**HOW TO COMPLETE THIS TASK**
Where the line containing "Where should I" appears below, start there and repeat each line exactly to the end. Leave the pictures out.

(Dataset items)
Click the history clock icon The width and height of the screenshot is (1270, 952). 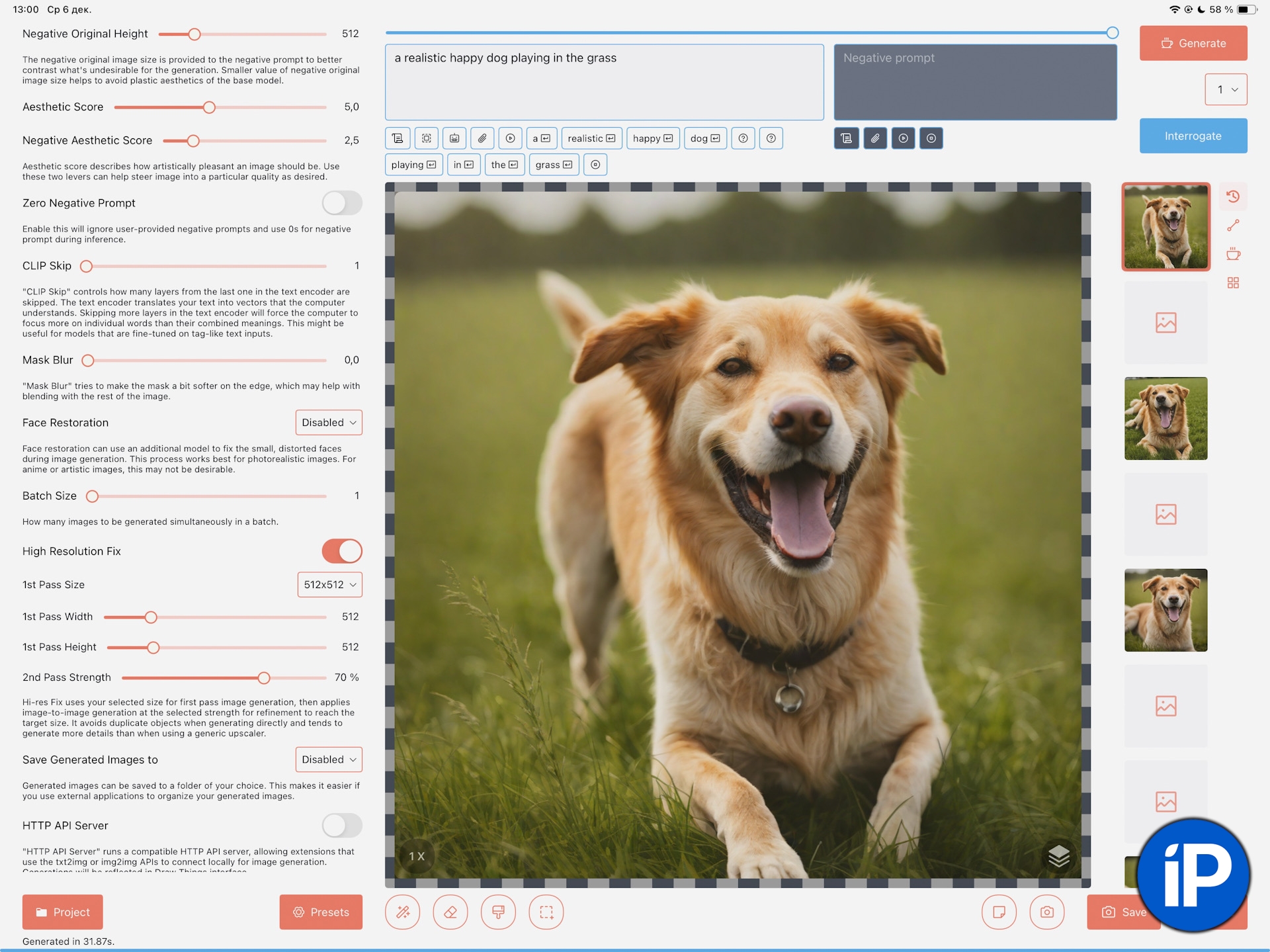(x=1233, y=196)
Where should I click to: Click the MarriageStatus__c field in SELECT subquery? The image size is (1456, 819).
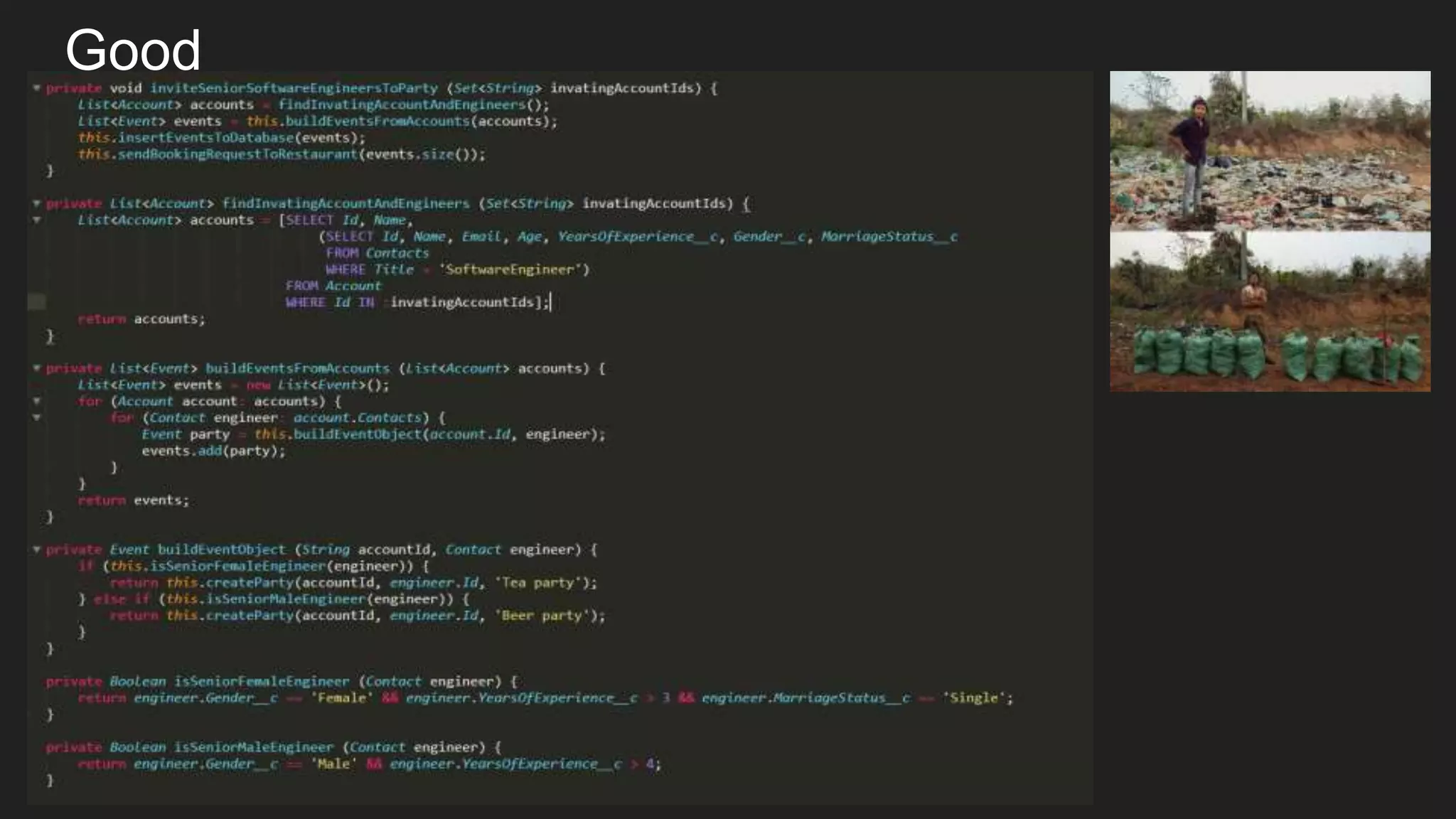click(x=889, y=237)
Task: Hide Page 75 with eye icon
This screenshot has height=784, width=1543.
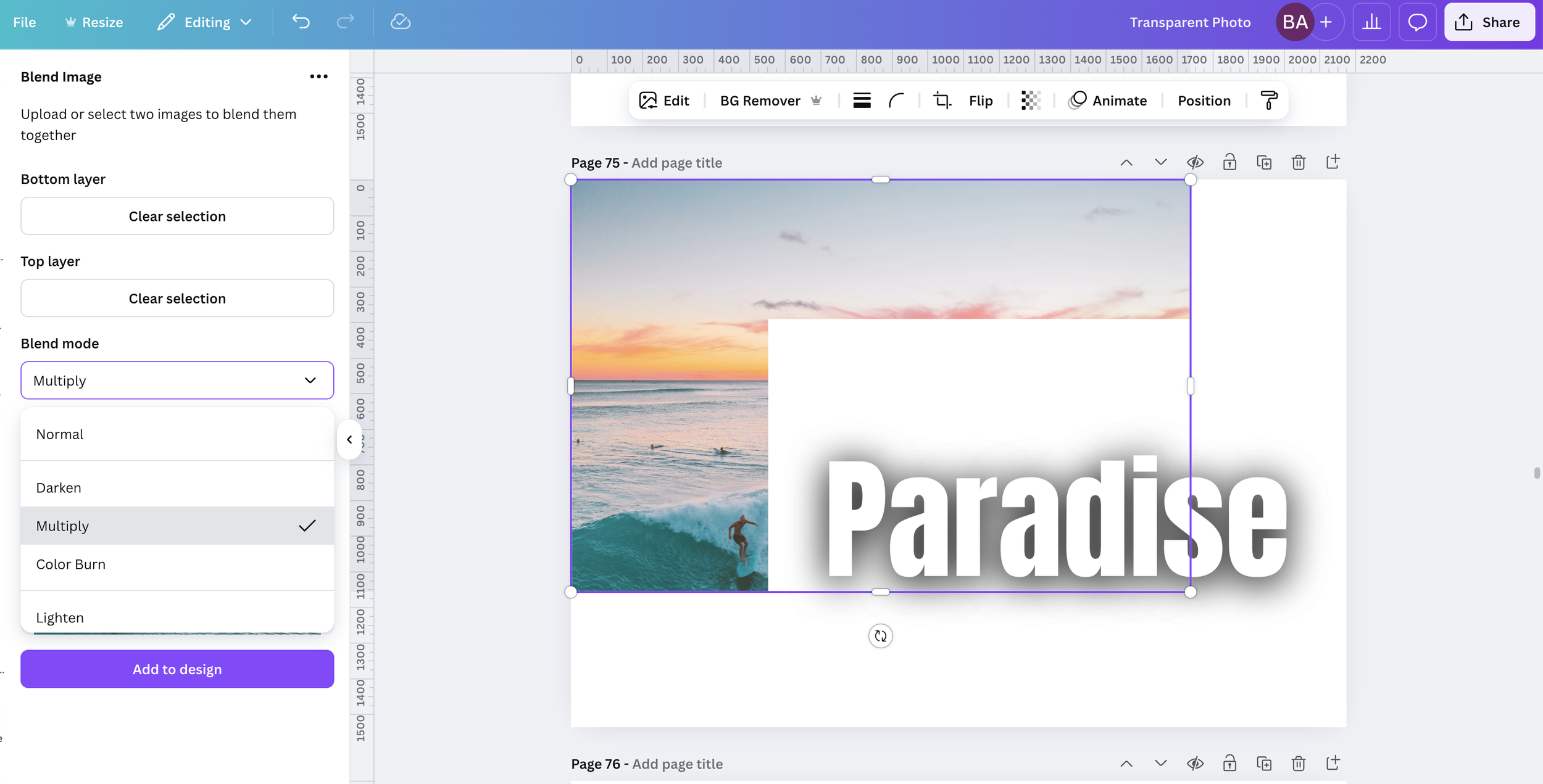Action: [1195, 162]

**OUTPUT OF THE TASK**
Where should I click to: Click the MarriageStatus__c field in SELECT subquery? The image size is (1456, 819).
click(x=889, y=237)
Task: Hide Page 75 with eye icon
This screenshot has height=784, width=1543.
Action: [1195, 162]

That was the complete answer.